Spitzkohlpäckchen mit Belugalinsen und Röstpaprika

Spitzkohlpäckchen mit Belugalinsen und Röstpaprika

12. November 2020

Spitzkohl ist mein offizieller „Gspusi“, obwohl ich fast jede Kohlart liebe. Die meisten Sprösslinge der riesigen Familie werden als deftig abgestempelt, in die rustikal-derbe Ecke gestellt und kulinarisch unterschätzt. Ich fertige oft Päckchen aus Kohlblättern und packe stets Feinstes ins Innere. Mit Linsen und Röstpaprika fluffig befüllt, mit Nussbutter gesalbt, golden gebacken, flankiert von Kartoffel-Meerrettich-Schnee und Rosenkohl avancieren putzige Kugeln mit Krönchen zum feinsinnigen Festmahl!

Kohl schätzt man quer durch die Länder der Erde, überdauert hat er einfach alles. Mit Pläsier beobachte ich in den letzten Jahren, dass Kohl wieder salonfähig wird. Ich bin mit der „Schlachtplatte“ aufgewachsen, die fettige Würste und allerlei Geselchtes gräulich und unschön und mastig auf schmalzigem Kraut präsentierte. Die französischen Nachbarn frönen dem „Choucroute“, und legen sich damit ins gehaltvolle Zeug mit ähnlicher Anmutung. Aber auch in der gehobenen Küche hat man sich im Zuge verstärkter Besinnung auf Regionalität dem unverwüstlichen und äußerst vielseitigen Gemüse zugewandt. Champagnerkraut hatte ohnehin überdauert, mal „gestanden“ mit Weintrauben, mal „exotisch“ mit Ananas. Gerne bettet man edlen Fisch darauf, ein Klassiker ist der Zander auf Rahmkraut.

Mein erstes Kochkapitel

Lachs-Zander-Strudel war eines meiner ersten Hochküche-Rezepte, an denen ich mich abarbeitete.
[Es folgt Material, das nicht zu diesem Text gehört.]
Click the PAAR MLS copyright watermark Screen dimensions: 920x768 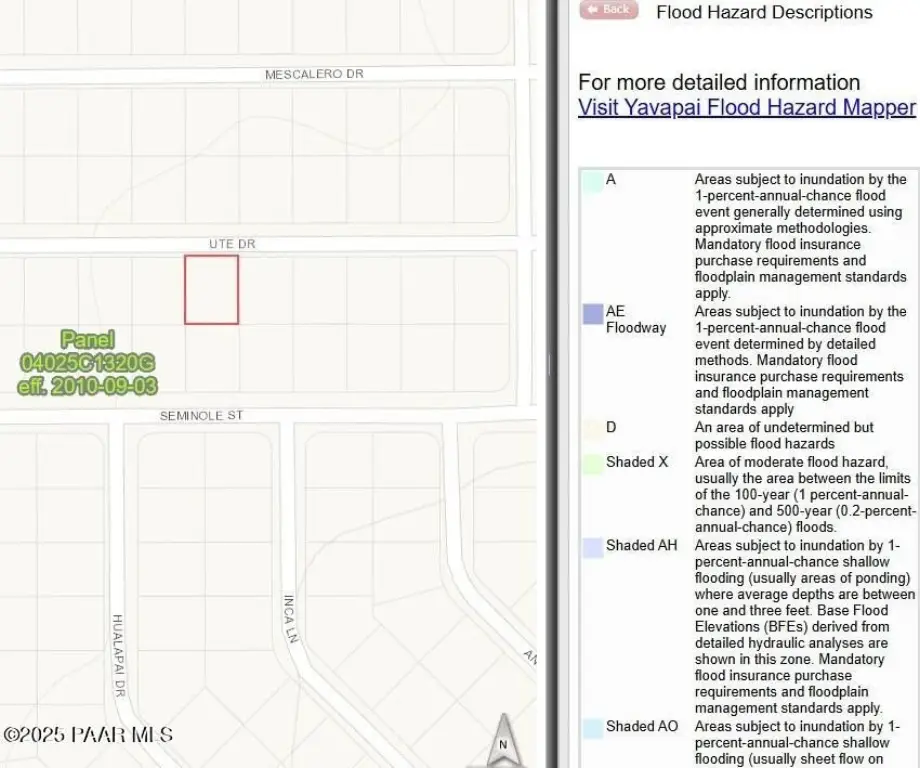pos(88,735)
Die frühen Kochsendungen meines kulinarischen Lebens – die Beiträge von Max Inzinger in der ZDF-Drehscheibe zähle ich nicht dazu – titelten mit „Essen wie Gott in Deutschland“. Das Strudel-Rezept stammte aus dem begleitenden Buch. Leider schwamm die Rolle vom Blech, denn ich wusste damals noch nicht, was ich heute weiß – hatte man es im Rezept vergessen zu erwähnen? – dass man das den Fisch umhüllende Sauerkraut drinnen im Blätterteigmantel vorher bestmöglich auspressen muss! Viel Arbeit, nicht wenig Materialeinsatz, enttäuschte Köchin. Weitermachen lautete die Devise, sich durch Misserfolg entmutigen zu lassen ist keine Option!

Blumenkohl

Kohl-Kür

Der Kohl und die Sterneköche kommen auf „Du und Du!“. Zart fermentierten Rotkohl und golden gratinierten Sellerie zu lackierter Entenbrust und einer Tranche aus der Keule durfte ich kürzlich genießen. Zusammengefasst hat man die köstliche Speise unter der Überschrift „Das Beste vom Land!“. Der Blumenkohl kommt häufig gut „belüftet“ als Schaumsüppchen oder Espuma ins Spiel und wird, mit nicht zu wenig Sahne, aufgelockert, von möglicher Dumpfigkeit entkoppelt. Hauchdünn gehobelt punktet er ausgebacken in Tempurateig, dazu passt eine Miso-Mayonnaise perfekt. Die Idee greife ich immer wieder gerne auf, denn Miso kitzelt den Geschmacksnerv und Mayonnaise ist für mich der aufregendste Aggregatszustand neben Butter und geschlagener Sahne, den Fett annehmen kann. Die geniale Rezeptur von gebratenem und roh mariniertem Blumenkohl, kombiniert mit halbgetrockneten Orangenfilets, habe ich aus Alexander Herrmanns Kochbuch „Geschmacksgeheimnisse“. Seither weiß ich es sicher: Mit dem Kohl kann man seine Wunder erleben!

Kohl-Liebe

Kohl wird auf der ganzen Welt angebaut, kein Kontinent, auf dem man ihn nicht antrifft, die Sortenvielfalt ist riesig. Nach Tomaten ist er das am häufigsten angebaute Gemüse, und er ist eines der ältesten Gemüse. Schon die Steinzeitmenschen haben diverse Zipperlein mit ihm bekämpft. Im Krieg war er neben Rüben überlebenswichtig zum satt werden, so manch einer hatte ihn jedoch danach tatsächlich satt und verschmähte ihn. Ich gebe zu, dass ich die zerkochten Kohlgerichte meiner Kindheit auch nicht so richtig mochte und überhaupt nicht den muffigen Geruch, der beim Nachhausekommen aus der Schule bereits an der Haustür wartete. Auch mit den klebrigen Mehlschwitzen dieser Gerichte hatte ich es nicht, denn mit cremiger, buttriger Béchamel hatten sie nicht viel zu tun.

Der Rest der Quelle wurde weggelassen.